Belanghebbende, X, werkt als personeelsfunctionaris vast in dienst bij het Nederlandse kantoor van D in Den Haag. D is een internationale volkenrechtelijke organisatie opgericht en gevestigd in Zwitserland. Tussen Nederland en D is in 2012 opnieuw een Samenwerkingsverdrag (hierna: het Verdrag) gesloten over de juridische status, de privileges en immuniteiten van D en haar medewerkers in Nederland.
In hoger beroep is in geschil of het salaris dat X in 2012 van D heeft genoten op grond van het Verdrag is vrijgesteld van Nederlandse belastingheffing. Meer in het bijzonder is in geschil of X is aan te merken als ‘staff member’ als bedoeld in het Verdrag.
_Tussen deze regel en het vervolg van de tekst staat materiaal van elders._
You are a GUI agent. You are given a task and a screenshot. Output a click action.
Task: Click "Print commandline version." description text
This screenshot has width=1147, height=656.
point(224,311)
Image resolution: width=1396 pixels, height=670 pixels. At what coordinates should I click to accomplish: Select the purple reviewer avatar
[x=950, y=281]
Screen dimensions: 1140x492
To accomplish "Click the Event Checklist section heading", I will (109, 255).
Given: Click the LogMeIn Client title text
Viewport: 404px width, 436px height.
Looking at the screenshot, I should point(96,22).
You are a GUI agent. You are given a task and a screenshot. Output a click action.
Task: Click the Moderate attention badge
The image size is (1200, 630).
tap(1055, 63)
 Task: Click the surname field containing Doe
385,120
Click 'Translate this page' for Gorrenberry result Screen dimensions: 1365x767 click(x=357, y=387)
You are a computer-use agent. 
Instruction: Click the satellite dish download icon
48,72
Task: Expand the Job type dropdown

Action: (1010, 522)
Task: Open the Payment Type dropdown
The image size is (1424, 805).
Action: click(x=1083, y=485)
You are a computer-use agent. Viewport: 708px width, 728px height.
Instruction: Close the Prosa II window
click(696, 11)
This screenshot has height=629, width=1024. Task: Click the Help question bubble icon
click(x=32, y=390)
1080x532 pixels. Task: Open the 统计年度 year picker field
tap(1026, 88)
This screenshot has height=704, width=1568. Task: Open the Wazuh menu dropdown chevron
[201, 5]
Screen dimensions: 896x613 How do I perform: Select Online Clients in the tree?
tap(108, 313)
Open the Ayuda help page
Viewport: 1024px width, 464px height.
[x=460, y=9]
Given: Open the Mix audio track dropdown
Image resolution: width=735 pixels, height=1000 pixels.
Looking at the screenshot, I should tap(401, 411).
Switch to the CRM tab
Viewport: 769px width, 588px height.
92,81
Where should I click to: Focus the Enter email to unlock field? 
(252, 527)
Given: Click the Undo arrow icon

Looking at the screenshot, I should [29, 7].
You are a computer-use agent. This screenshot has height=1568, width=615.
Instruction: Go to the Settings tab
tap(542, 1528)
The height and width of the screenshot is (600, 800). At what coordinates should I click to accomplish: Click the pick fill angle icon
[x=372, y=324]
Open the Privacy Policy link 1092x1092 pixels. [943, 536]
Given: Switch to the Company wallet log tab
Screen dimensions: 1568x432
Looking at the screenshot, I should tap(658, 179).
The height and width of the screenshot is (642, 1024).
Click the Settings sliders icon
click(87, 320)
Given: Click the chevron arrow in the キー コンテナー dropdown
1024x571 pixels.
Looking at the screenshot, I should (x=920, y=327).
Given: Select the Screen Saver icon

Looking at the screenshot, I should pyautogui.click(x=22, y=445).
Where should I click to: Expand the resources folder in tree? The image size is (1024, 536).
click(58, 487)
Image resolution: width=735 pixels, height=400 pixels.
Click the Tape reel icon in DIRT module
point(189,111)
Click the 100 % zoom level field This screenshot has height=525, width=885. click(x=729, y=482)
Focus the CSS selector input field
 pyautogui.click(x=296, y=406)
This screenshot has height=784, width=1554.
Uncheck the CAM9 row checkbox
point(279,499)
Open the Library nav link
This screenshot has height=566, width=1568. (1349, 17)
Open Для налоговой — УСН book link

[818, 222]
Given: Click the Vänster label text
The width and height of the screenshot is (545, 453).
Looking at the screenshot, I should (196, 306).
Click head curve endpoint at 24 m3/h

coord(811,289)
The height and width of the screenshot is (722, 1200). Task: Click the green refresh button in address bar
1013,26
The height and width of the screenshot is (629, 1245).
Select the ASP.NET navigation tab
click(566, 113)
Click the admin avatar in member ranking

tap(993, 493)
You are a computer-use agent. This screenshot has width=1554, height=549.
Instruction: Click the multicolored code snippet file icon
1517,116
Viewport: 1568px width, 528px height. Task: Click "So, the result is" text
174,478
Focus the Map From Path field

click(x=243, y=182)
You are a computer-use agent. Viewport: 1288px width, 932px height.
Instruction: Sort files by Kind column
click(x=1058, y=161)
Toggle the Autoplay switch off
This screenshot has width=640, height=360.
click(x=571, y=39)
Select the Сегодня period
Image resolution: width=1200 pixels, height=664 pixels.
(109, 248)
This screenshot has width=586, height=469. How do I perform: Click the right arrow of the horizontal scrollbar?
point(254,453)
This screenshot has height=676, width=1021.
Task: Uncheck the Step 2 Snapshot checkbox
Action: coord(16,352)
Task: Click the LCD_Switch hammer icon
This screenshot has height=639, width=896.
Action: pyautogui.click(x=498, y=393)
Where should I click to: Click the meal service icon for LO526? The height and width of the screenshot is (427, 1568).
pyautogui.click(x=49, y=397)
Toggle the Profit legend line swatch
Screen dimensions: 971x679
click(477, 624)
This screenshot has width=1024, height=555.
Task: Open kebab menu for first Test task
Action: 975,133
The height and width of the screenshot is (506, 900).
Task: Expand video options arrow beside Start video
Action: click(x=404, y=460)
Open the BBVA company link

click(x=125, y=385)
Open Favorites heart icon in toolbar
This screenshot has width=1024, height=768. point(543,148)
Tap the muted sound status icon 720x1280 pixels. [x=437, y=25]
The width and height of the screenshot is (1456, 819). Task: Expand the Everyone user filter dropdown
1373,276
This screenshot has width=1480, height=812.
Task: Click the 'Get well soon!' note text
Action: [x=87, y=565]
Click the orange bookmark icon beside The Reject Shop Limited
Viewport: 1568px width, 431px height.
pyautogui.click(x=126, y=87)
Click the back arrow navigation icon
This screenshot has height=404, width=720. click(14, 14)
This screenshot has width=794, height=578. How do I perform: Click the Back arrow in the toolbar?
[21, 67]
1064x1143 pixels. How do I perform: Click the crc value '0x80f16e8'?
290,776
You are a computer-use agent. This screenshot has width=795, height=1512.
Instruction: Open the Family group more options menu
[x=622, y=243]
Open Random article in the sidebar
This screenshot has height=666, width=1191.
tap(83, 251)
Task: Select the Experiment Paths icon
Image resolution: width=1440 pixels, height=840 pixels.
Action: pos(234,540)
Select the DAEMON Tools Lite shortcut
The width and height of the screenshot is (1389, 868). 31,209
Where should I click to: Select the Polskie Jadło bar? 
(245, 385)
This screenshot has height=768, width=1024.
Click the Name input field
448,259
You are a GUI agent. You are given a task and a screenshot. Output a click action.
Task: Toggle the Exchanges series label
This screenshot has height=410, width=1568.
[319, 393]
Hof Den Haag oordeelt dat X in 2012 als ‘staff member’ in de zin van het Verdrag direct beroep kan doen op het Verdrag en de daarin begrepen vrijstellingen voor de inkomstenbelasting en premieheffing volksverzekeringen. Het oude verdrag is vervangen door het Verdrag en geldt vanaf 1 januari 2012. Hierin zijn aan staff members de privileges en immuniteiten toegekend die nodig zijn voor de uitoefening van hun functie waaronder de vrijstelling van belastingheffing. Tevens bepaalt het Weens Verdragenverdrag over het verdragenrecht dat een verdrag te goeder trouw moet worden uitgelegd; conform de gewone betekenis van de termen van het verdrag in hun context, in het licht van het voorwerp en het doel van het verdrag. Het hoger beroep van de inspecteur is ongegrond.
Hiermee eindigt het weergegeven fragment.